According to Ricketts (2017), innovation shows one’s background to search for truth. A person’s intellectual maturity shows that they are aware of the complexity of real issues and know that there may be more than one solution to a problem. Mental engagement discloses how much a person is looking for opportunities to reason [42]. Considering that intellectual maturity in this research has been assigned the lowest score, and considering the complex nature of the issues in medicine, it seems that the Iranian medical schools should pay more attention to this dimension in medical education, a point that should be taken as a serious warning.

The currents findings revealed statistically significant relationship between reflective capacity and critical thinking disposition, and higher reflection ability includes greater critical thinking disposition.
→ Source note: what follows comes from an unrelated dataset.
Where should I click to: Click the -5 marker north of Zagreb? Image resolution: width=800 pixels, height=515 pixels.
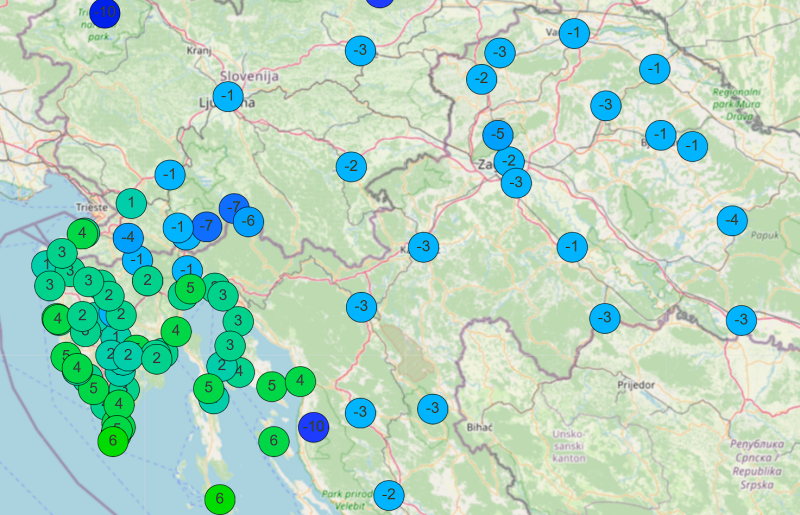click(x=497, y=134)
Reflective capacity is a predictor factor of critical thinking disposition. A study conducted on 93 nursing students in Saudi Arabia also showed that reflection performance has a positive and significant correlation with critical thinking disposition. It also has the ability to predict the variance of critical thinking disposition [23]. The results of another study on nurses in Taiwan indicated that reflection significantly affects critical thinking [43]. Hashim (2019) also states that there is a close connection between reflective practice, which is an ad hoc process of evaluating and reinforcing skills and information acquired or in the process of being acquired, with critical thinking. He states that critical thinking and reflective practice are two intertwined processes that play a role in guiding a student [18]. The effect of reflection on critical thinking has also been reported in interventional studies [44,45,46], and reflection has been introduced as one of the processes that can improve critical thinking [20].
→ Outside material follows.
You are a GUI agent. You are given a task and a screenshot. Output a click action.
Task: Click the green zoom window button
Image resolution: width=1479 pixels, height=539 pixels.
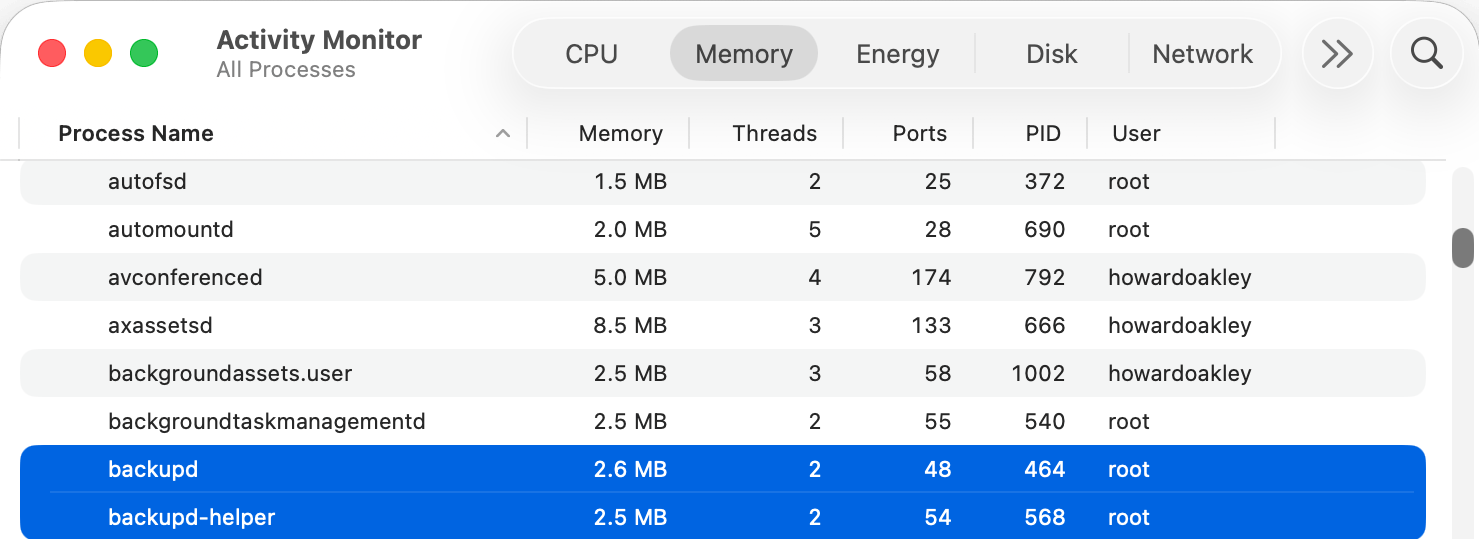144,54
The current findings have important practical implications for current educational programs that aim to improve students’ critical thinking by enhancing their reflective capacity. Our findings that reflective capacity plays a significant role in critical thinking highlight the need for more emphasis on enhancing reflective thinking. Providing reflection exercises, choosing and determining appropriate educational methods [47], deciding on the use of a structured or unstructured approach, creating a learning environment that stimulates and encourages reflection for students [48] can help to create and strengthen reflective capacity and then promote critical thinking.

Strengths and limitations of the study

Among the strengths of the current study is the first-time use of a reliable and valid assessment instrument to measure the reflective capacity of Iranian medical students. In addition, an adequate sample (N = 240) and 100% overall response rate provided reliable estimates in the study. the present study was limited by the self-report nature of the questionnaires, which created the discussion of social desirability, and some participants may have refused to provide real answers. However, efforts were made to control this confounding variable to a large extent by assuring the participants of the confidentiality of information and the anonymity of the questionnaires. Furthermore, this research was conducted cross-sectionally, which makes it difficult to draw conclusions about causality. The all number of retrieved studies that had used the reflective capacity scale also limited any comparison of the results.

Conclusion

There was a significant correlation between reflective capacity and critical thinking disposition. In addition, 28% of the variance of the dependent variable (critical thinking disposition) can be predicted by the reflective capacity. The results makes reflection one of the necessary components of medical education. Therefore, determining the learning activities by considering the reflection process and models will be very effective in creating and enhancing critical thinking disposition. Based on the findings of the present study, educators should use effective educational strategies to strengthen students’ reflective capacity, so that the critical thinking disposition increases. It is important to train instructors to learn and apply effective teaching and learning methods in creating students’ reflective capacity.